With today marking the 10th anniversary of National Women and Girls HIV/AIDS Awareness Day, there’s no better time to change this reality.
Consider the fact that a recent AmFar study suggests that transgender women are 49 times more likely to be living with HIV than the general population. Even so, these women are counted as men who have sex with men in most studies -- leaving them miscounted -- should they choose to participate in studies that deny their very identities -- or uncounted -- should they walk away, as we would.
Or consider that, according to the Williams Institute, about 9 million Americans identify as LGBT -- and a majority of those are bisexual women. While one in every four people living with HIV in the United States is a woman, we can’t find a single study that identifies how many of them are women who have sex with women.
Yes, transmission from women to women is extremely rare, but the LGBT community includes bisexual women, not to mention lesbians who -- for a variety of reasons -- have sex with men. These women are simply discounted in today’s research.

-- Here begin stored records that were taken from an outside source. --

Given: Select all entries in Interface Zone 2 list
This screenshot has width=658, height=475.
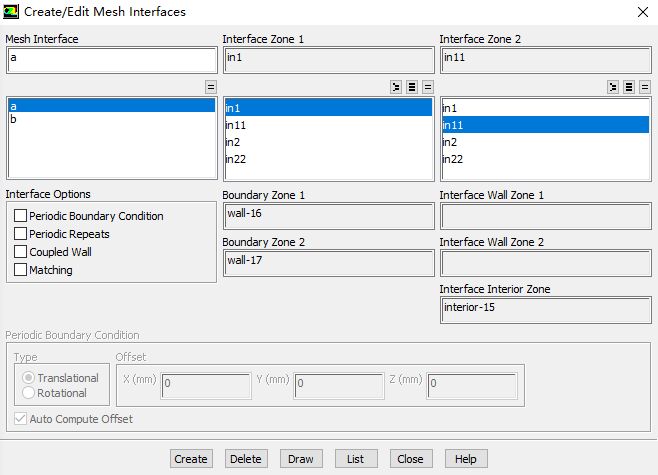Looking at the screenshot, I should click(629, 87).
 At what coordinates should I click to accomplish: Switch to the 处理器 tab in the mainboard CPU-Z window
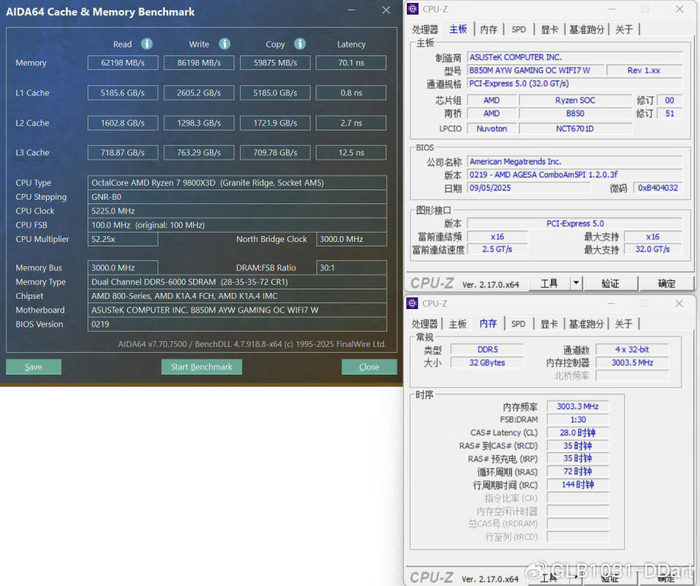coord(425,29)
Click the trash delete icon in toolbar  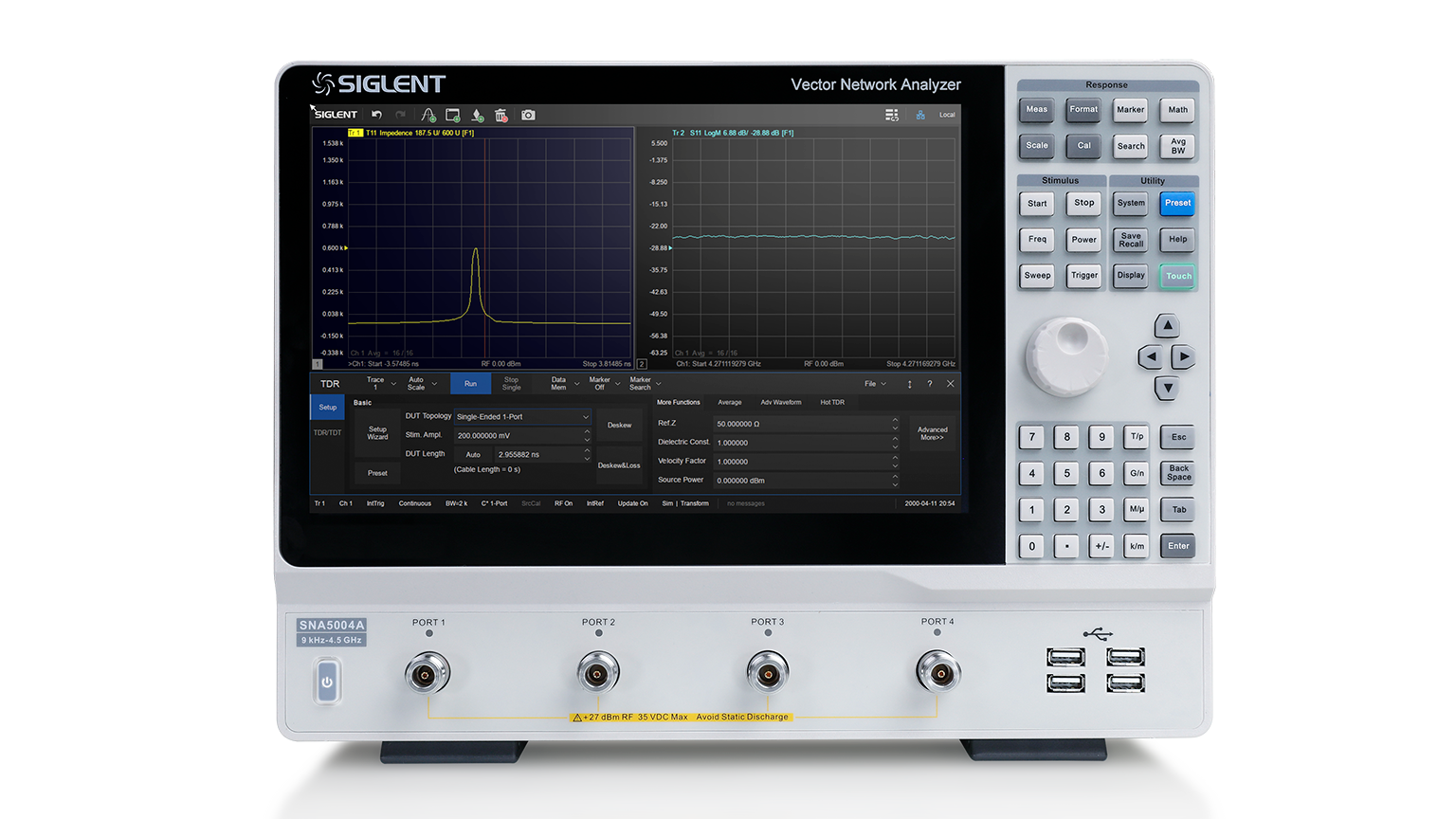click(x=501, y=115)

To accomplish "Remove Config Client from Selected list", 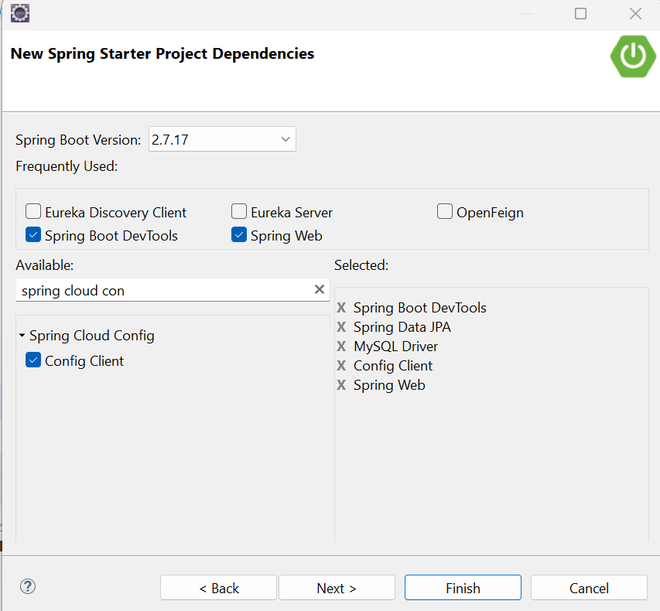I will click(342, 366).
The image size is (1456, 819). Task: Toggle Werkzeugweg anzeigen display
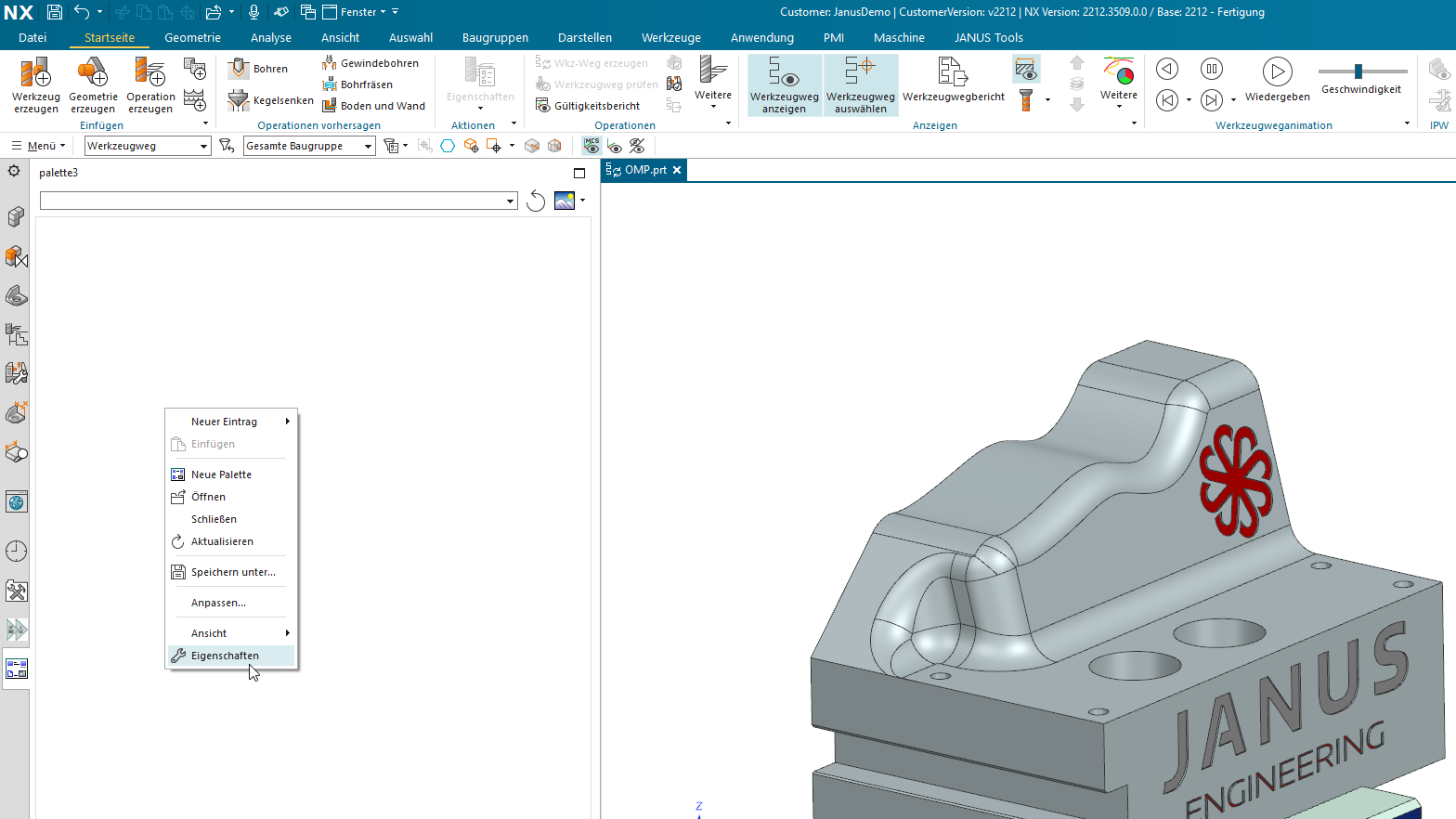pos(785,84)
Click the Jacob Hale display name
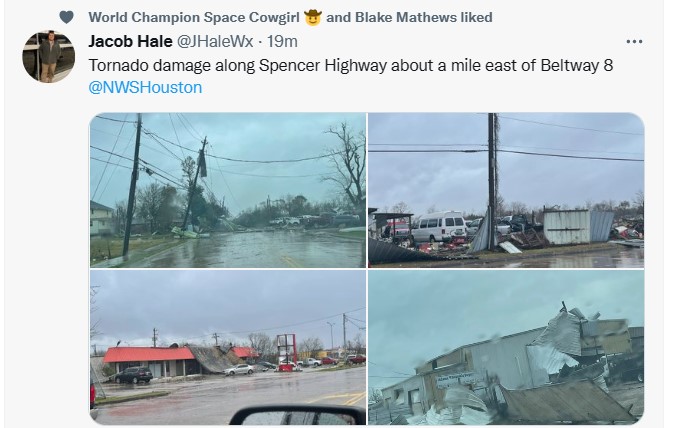Screen dimensions: 681x428 point(130,42)
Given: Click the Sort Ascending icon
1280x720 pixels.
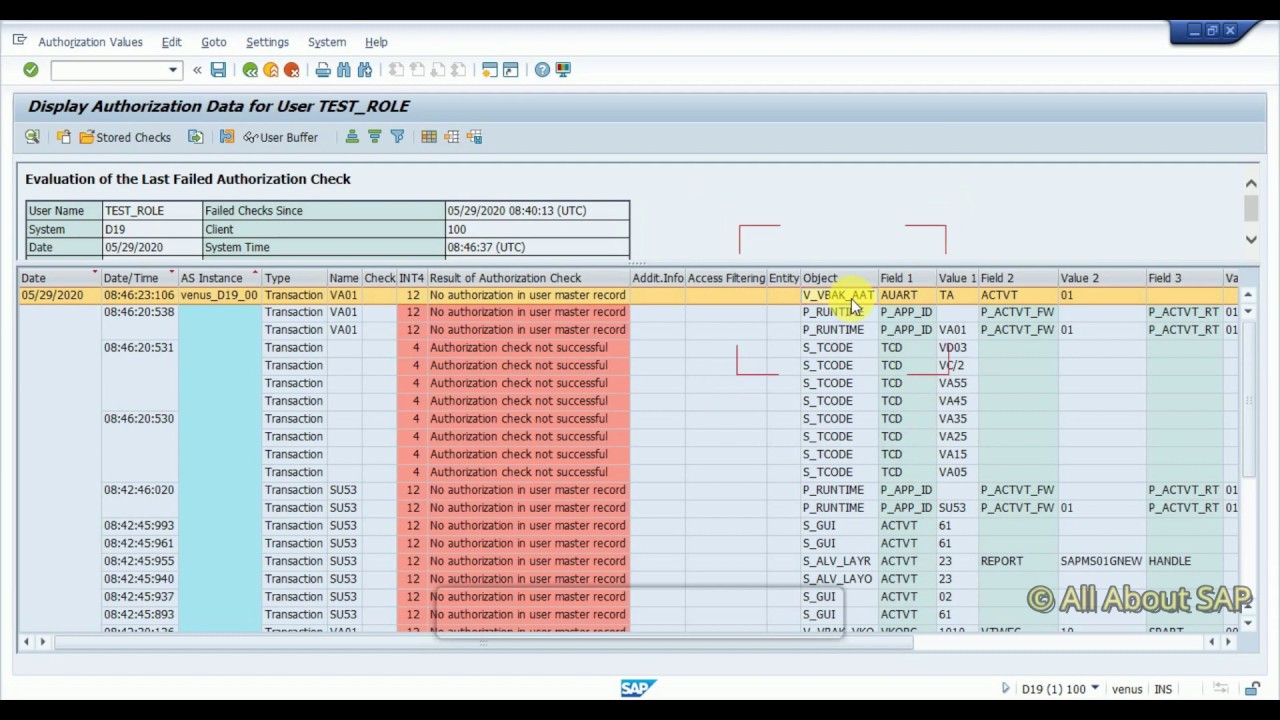Looking at the screenshot, I should 352,137.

Here’s what we do know. We know that the social determinants of health -- or the circumstances in which we are born, grow up, live, work and age, for example -- are just as if not more of a factor in preventing and treating disease than our genetics or our behavior. And when it comes to social determinants of health, lesbian and bisexual women and transgender women are facing significant challenges compared to their non-LGBT peers.
Almost a quarter of bisexual and lesbian women are poor, according to the Williams Institute. And an overwhelming number of respondents to the National Transgender Discrimination Survey lived in extreme poverty -- and were nearly four times more likely to have a household income of less than $10,000/year compared to the general population. Add to this the high rates of workplace discrimination, harassment and health care inequities faced by these women, and you begin to see why these women should be part of the conversation when it comes to HIV and the LGBT community.
Here’s the good news. Organizations like The Center for Transgender Health, Positive Women’s Network and BiNetUSA are out there working hard to address to these disparities. More and more media outlets are featuring stories of LGBT women who are living with HIV. And researchers are beginning to correct the ways in which they’re collecting data.
But we’ve got to do more. As we all work to re-engage the LGBT community in ending HIV and combating the stigma against those living with HIV, we must not only acknowledge the women who have been by our sides since the dawn of this epidemic. We must see this as a fight we all face together.